I asked to be seated at a 3/6 table, then I saw what looked to be an interest list for 4/8 half-kill Omaha Eight or Better--so I put my name on for that too. It turned out the Omaha game was in full swing already, and I was about 7th on the wait-list, so I got a chance to play some 3/6 limit.

I started at a fresh table, with brand-new poker chips. I don't think I've ever played with brand-new poker chips at a casino before. They actually felt quite weird. They felt more like plasticy home-game chips because the edges were all hard and sharp, and hadn't been broken in like the smooth $5 chips still in play. I won the button, and decided to keep track of how many orbits I played. When the button came back to me I started making a little stack of chips representing the number of orbits. It was also a good way to check cocktail waitress speed--which was more than fast enough for me tonight. It was actually quite close to once an orbit.

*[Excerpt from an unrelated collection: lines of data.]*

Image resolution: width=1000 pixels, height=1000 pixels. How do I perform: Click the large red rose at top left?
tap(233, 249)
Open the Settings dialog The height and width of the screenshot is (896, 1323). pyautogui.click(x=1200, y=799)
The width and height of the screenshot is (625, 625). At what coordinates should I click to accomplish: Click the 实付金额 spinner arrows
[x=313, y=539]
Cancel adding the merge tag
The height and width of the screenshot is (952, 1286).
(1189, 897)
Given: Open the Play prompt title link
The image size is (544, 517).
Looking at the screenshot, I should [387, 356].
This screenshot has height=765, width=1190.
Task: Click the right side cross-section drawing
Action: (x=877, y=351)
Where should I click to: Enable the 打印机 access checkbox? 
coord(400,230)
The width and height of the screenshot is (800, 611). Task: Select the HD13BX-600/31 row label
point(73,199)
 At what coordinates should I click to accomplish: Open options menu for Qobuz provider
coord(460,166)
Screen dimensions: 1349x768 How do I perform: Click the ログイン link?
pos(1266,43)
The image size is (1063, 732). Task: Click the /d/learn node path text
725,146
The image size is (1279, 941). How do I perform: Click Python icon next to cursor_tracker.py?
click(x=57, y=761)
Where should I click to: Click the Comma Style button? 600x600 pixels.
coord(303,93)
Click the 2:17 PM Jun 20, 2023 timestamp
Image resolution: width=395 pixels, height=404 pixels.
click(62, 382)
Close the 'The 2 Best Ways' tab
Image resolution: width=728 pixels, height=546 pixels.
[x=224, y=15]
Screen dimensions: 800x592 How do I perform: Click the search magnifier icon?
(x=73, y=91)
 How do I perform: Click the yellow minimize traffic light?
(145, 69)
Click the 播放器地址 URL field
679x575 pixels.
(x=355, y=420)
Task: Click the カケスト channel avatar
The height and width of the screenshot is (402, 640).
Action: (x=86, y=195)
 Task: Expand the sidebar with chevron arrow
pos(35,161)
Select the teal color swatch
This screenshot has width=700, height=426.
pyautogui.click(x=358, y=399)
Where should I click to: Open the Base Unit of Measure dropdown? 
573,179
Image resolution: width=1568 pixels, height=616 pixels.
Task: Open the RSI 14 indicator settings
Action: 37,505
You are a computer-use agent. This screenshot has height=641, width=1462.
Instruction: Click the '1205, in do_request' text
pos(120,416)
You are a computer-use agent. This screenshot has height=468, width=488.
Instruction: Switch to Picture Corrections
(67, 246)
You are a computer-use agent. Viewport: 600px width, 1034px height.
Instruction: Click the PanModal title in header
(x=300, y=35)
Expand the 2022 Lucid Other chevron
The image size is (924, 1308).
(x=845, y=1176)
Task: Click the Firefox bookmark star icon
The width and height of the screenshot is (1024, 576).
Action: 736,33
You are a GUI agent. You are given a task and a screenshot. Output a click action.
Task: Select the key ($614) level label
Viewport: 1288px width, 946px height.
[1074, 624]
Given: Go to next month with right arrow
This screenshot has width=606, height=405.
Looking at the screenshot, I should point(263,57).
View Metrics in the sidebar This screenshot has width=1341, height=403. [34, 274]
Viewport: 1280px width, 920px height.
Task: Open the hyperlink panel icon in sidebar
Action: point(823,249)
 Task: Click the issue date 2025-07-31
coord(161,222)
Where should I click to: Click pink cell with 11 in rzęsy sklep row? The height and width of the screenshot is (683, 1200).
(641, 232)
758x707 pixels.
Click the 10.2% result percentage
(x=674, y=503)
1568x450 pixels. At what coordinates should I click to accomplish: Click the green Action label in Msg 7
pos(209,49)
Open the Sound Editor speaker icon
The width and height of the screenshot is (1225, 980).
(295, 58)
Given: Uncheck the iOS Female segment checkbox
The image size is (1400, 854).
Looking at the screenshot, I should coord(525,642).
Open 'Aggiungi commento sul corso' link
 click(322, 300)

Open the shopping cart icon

I ended up playing 5 complete orbits, and I didn't get to tip the dealer a single time. I didn't win a hand, and I think I only got to see a river once, which didn't complete my flush, and I folded. It was brutal. I folded 50 straight hands. I folded the winner once (a pair of 10's on an ace-high board to a preflop raiser's c-bet, who ended up showing 8's). I think the hand that occurred the most for me was Jack-two off-suit, again, a brutal string of cards, yet very easy decisions to make.

After whittling my $100 stack to about $20, I finally won a hand when the table got short-handed and I flopped top pair-second kicker with KQo. That hand more than doubled me up, with two ladies chasing their draws to the river and folding. A few hands after my big one win in over 50 hands, I got called for the O-8 game, and decided I had better change games for my sanity. At one point in the 3/6 game I told the guy to my left that I was going to play every hand until I got to tip the dealer. I played four to the flop or turn, and folded my diddly-squat to calling stations that weren't going to fold their hands if God himself promised he had the nuts.

The excruciating two hours left me with I think $37 when I sat down at the 4/8 game, so I stuck a Benji underneath my chips, and played tight. I brought the median age down from about 75 to about 70. The table was filled with old, retired men and women. I was more scared of the super-tight women than I was of the men. And of course, there was a token 'pretend-to-be-loose' old Asian guy directly to my right, pretty much stacking chips from the entire table who would fold anything but the nut low or high by the turn to this guy's aggression.

My luck was much better at the O-8 table. I scooped one big pot, then got halves of a couple large semi-kill pots, to get me back to even--and then some. I was dodging outs like crazy, flopping the nut straight and having it hold up with two flush-draws on the turn and low draws to boot. I started slowing down my steam-rolling of the table, and decided it was time to head home about an hour into my O-8 session--around 1am. I knew I had a lot to do tomorrow, so I called it quits, and was shocked to cash out up $60--from being down to only $20 at one point. That is a $140 swing, almost all from an hour of Omaha 8 or Better!

It sure does feel better to lose money, then win it back (and then some!). As opposed to winning money, then losing it back!